E la fine della DC, assassinata nel sonno, dalle mani pulite di economisti, finanzieri e banchieri. Che scocciatura, quando ci accorgemmo che “la storia non era finita” e che, invece di combattere per il possesso della luna e dello spazio, ci ritrovammo a combattere per l’acqua, la terra, la religione, l’ identità. Che abominio non dover scambiare i dischetti con gli ultimi giochi o evoluzioni, ma scambiare di nuovo opinioni e pensieri. Cose che sembravano non servire, che sembravano superate, vecchie. A che serviva pensare?, c’erano lì loro, a scrivere la sceneggiata per noi…

Eccoci qua: ricostretti a fare la storia, a dover di nuovo pensare a come cambiare il mondo, addirittura a pensare di combattere qualche guerra in prima persona. Che stress… Addirittura, ci costringono a dover lasciare in sospeso la fine dei reality e a scendere in piazza per i nostri diritti: di nuovo cortei, di nuovo rivolte, di nuovo insorgenze. Ma la realtà non era finita?

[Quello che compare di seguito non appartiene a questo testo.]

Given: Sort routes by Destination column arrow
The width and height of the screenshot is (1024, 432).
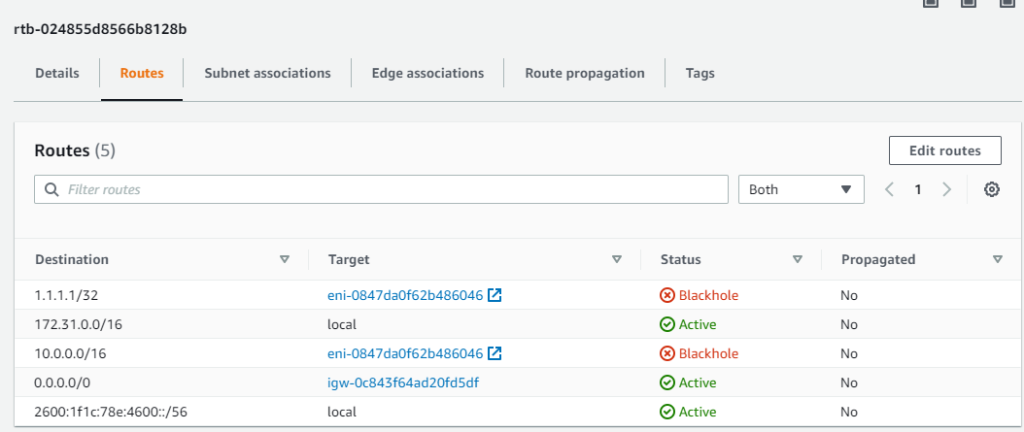Looking at the screenshot, I should 285,259.

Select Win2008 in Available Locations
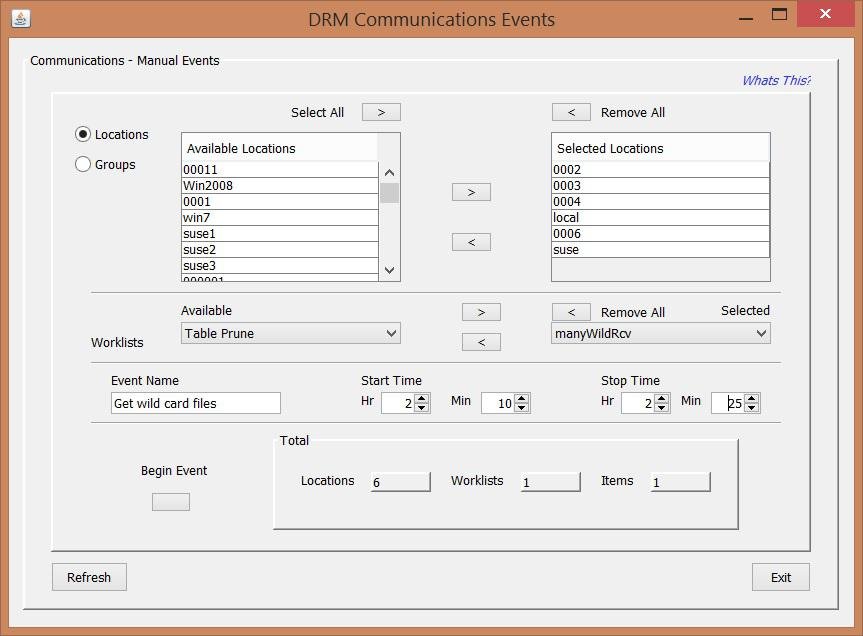(x=280, y=186)
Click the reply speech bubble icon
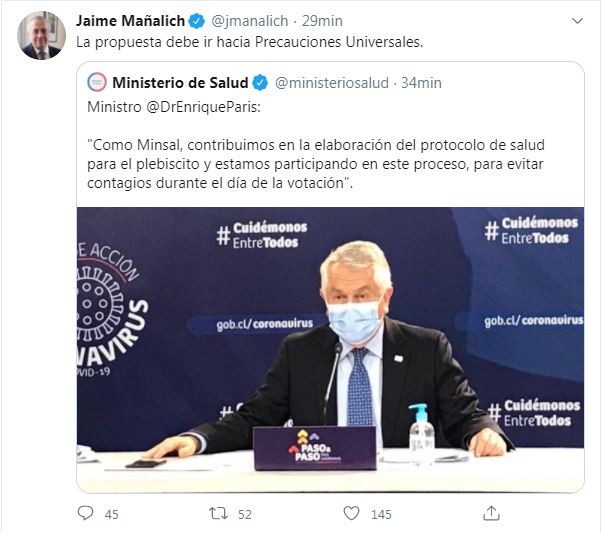 tap(85, 513)
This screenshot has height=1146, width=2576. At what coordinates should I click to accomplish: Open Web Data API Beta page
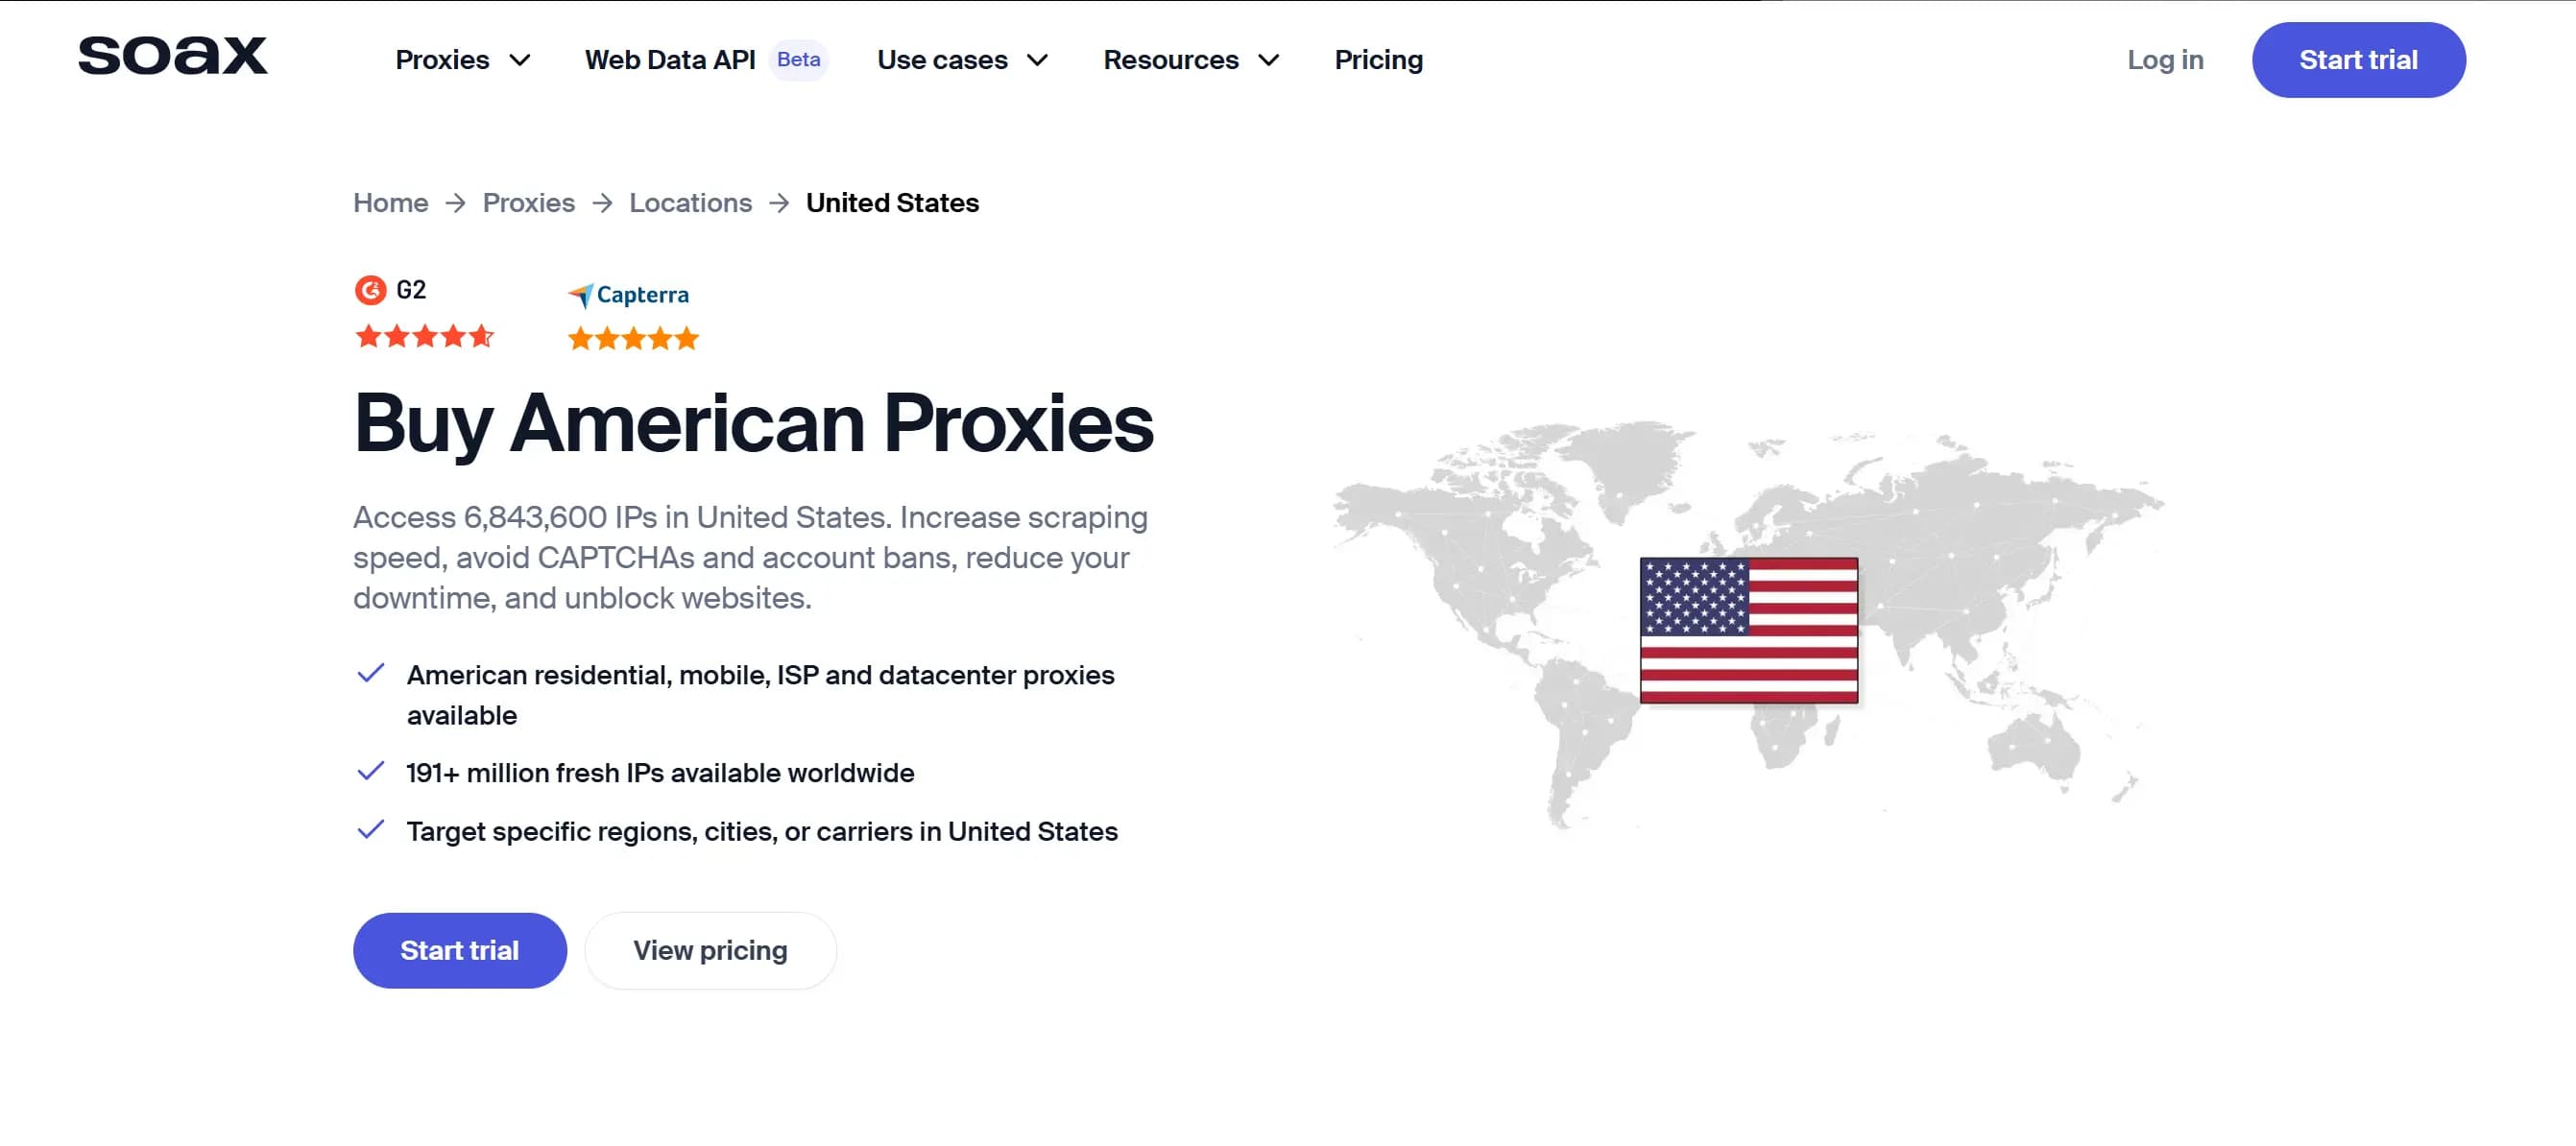coord(704,60)
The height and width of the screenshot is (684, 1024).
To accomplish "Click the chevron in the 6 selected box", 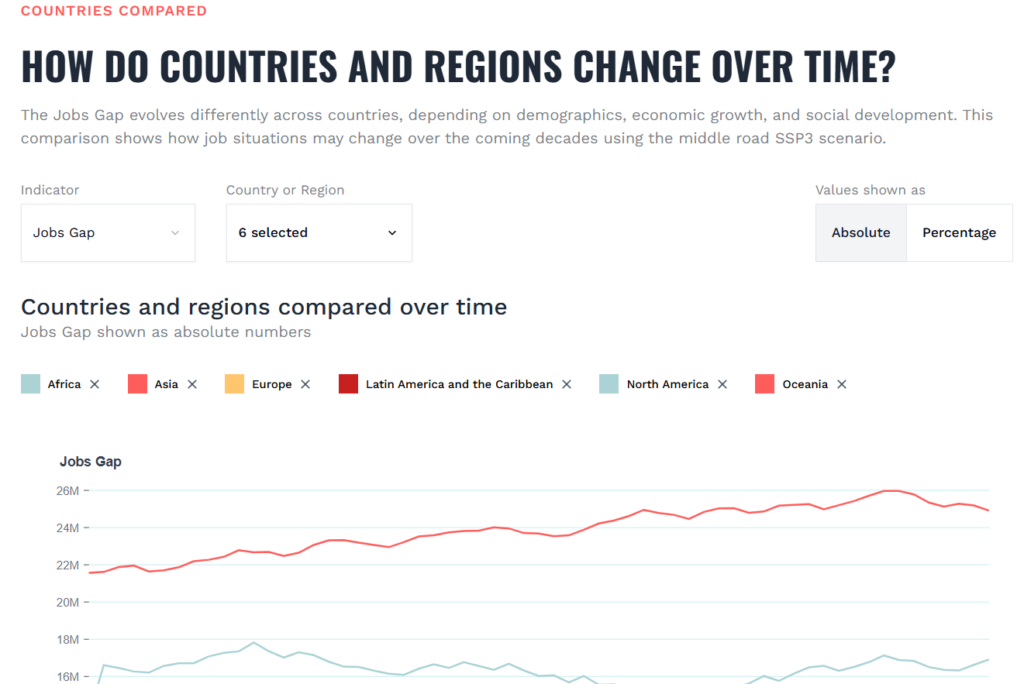I will coord(392,233).
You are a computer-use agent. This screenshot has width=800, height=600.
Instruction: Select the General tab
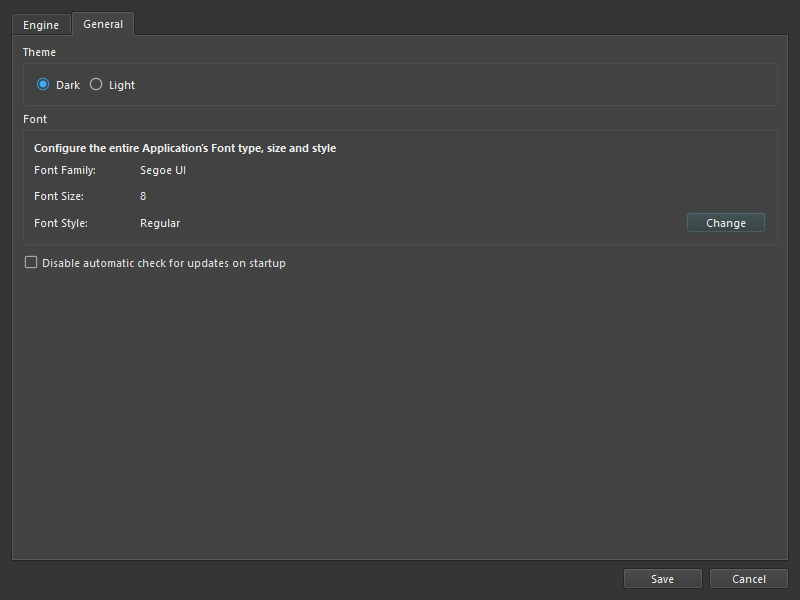pyautogui.click(x=103, y=24)
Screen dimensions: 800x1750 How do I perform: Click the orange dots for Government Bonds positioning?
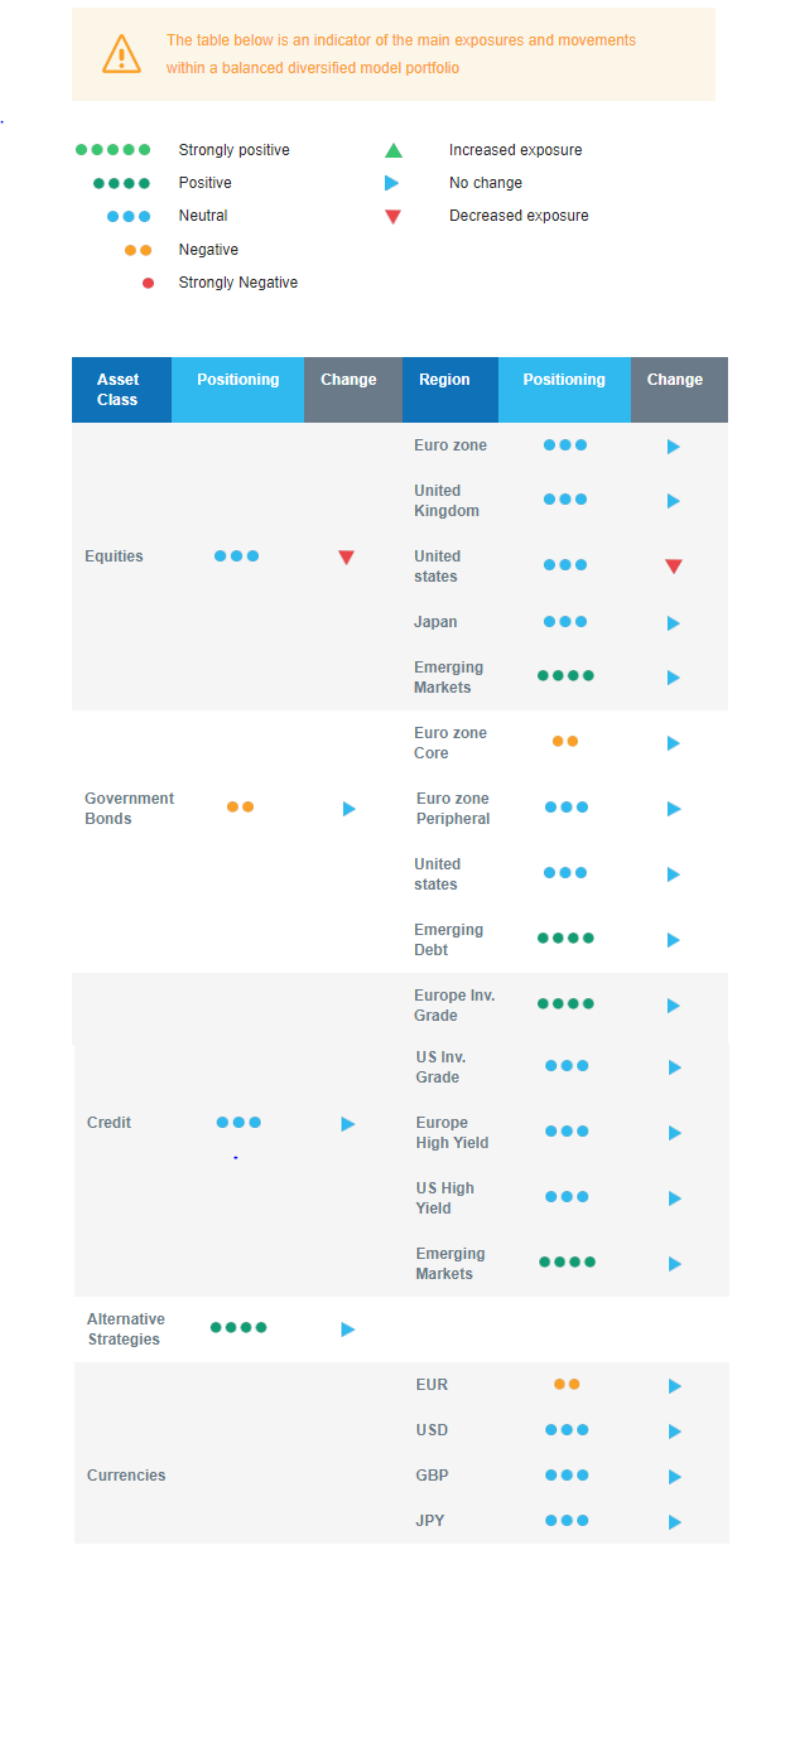[240, 807]
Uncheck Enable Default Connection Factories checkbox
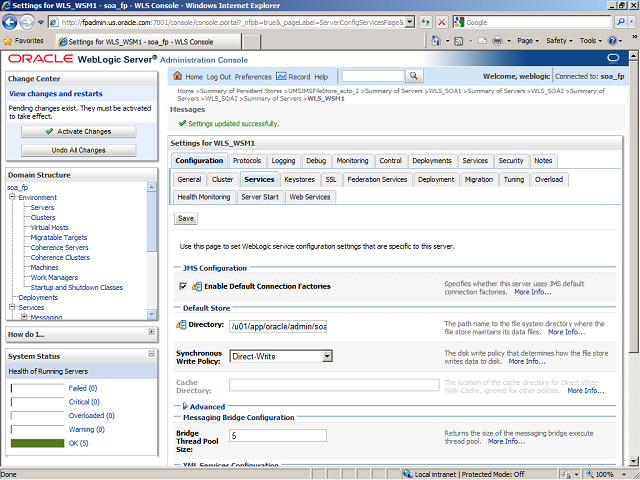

Ed oggi anche la crisi finanziaria dove si dichiara: “Lo Stato salverà le banche”. Ma come è possibile, se lo stato è pieno di debiti con le banche? Per anni siamo riusciti, non a pagare i debiti che avevamo con le banche, ma parte dell’interesse, sull’interesse che quel debito creava… ed oggi, salviamo noi loro, dai loro debiti? E con chi ce li hanno questi debiti? Ma avete mai visto un debitore che salva dalla crisi economica il creditore? Io, veramente, no! Ma, lo sapete, io non conto, sono uno scemo!